The rest of his family is still in hiding in Afghanistan, he said, speaking to The Associated Press on condition of anonymity because he fears for his safety, should he be deported to Afghanistan.
All this he recounted to Polish authorities, he said, “but they did not care.”
The Polish Interior Ministry did not respond to AP requests for comment about the deportations of Afghans and how it applies the new restriction.
A dangerous route
Like many of his countrymen, the young Afghan crossed into EU-member Poland from Belarus and managed to reach Germany, where he was arrested and then returned to Poland to have his asylum request assessed under EU laws.
He now says Polish authorities decided to deport him without properly reviewing his case, simply because he had first entered the country by way of Belarus — a fraught route that Warsaw has sought to crack down on after tens of thousands of migrants tried to enter the EU that way in recent years.
Poland says it’s been overwhelmed by the influx and argues that the migrants were sent by Russia and its ally Belarus to destabilize Poland and other Western countries.
The temporary suspension — for a total of 60 days — of the right to seek asylum only applies “on the border with Belarus,” the new legislation says.
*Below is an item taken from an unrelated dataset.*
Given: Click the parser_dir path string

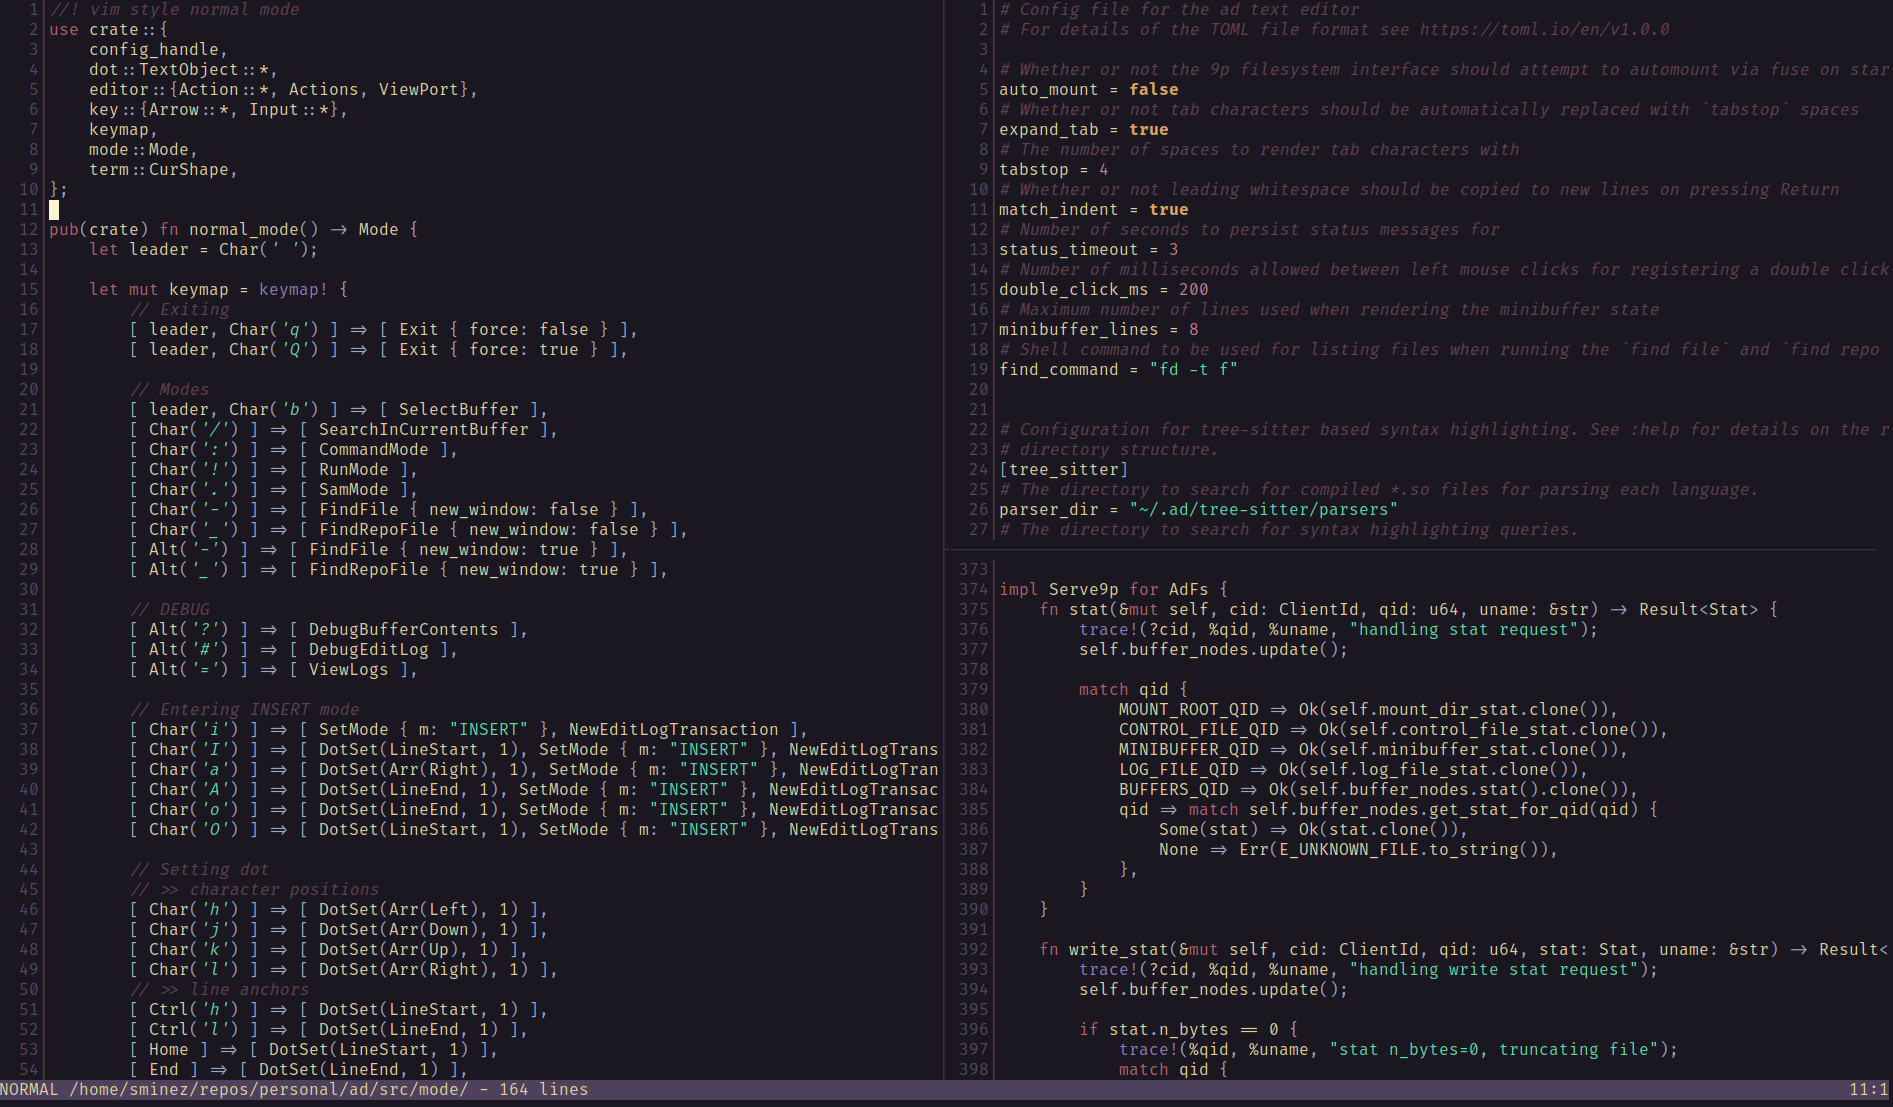Looking at the screenshot, I should click(1263, 510).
The government has prolonged this time period multiple times, effectively suspending asylum applications for over a year and more.
A complex legal issue
Legal experts such as the Polish Ombudsman, which protects civil and human rights in Poland, and the UNHCR have criticized Poland’s suspension of the right to asylum.
They say it’s incompatible with international law and especially the Geneva Conventions on refugee rights, which obliges receiving countries to examine each individual’s claim for protection.
Poland’s liberal Prime Minister Donald Tusk has said the security risks at the Belarus border warranted the new measures, an argument the EU did not reject though its member states are required to provide at least a minimum of rights to asylum-seekers even in cases of orchestrated migration crises.
Since the new law was introduced, rights groups and migrants say Poland has been stretching the measure to include not just migrants apprehended on the Belarus-Polish border but those found anywhere in the country — as long as they entered across that border.
In practice, this means that Afghan migrants, whose route to Poland almost always involves Belarus, cannot apply for asylum, regardless of their individual circumstances.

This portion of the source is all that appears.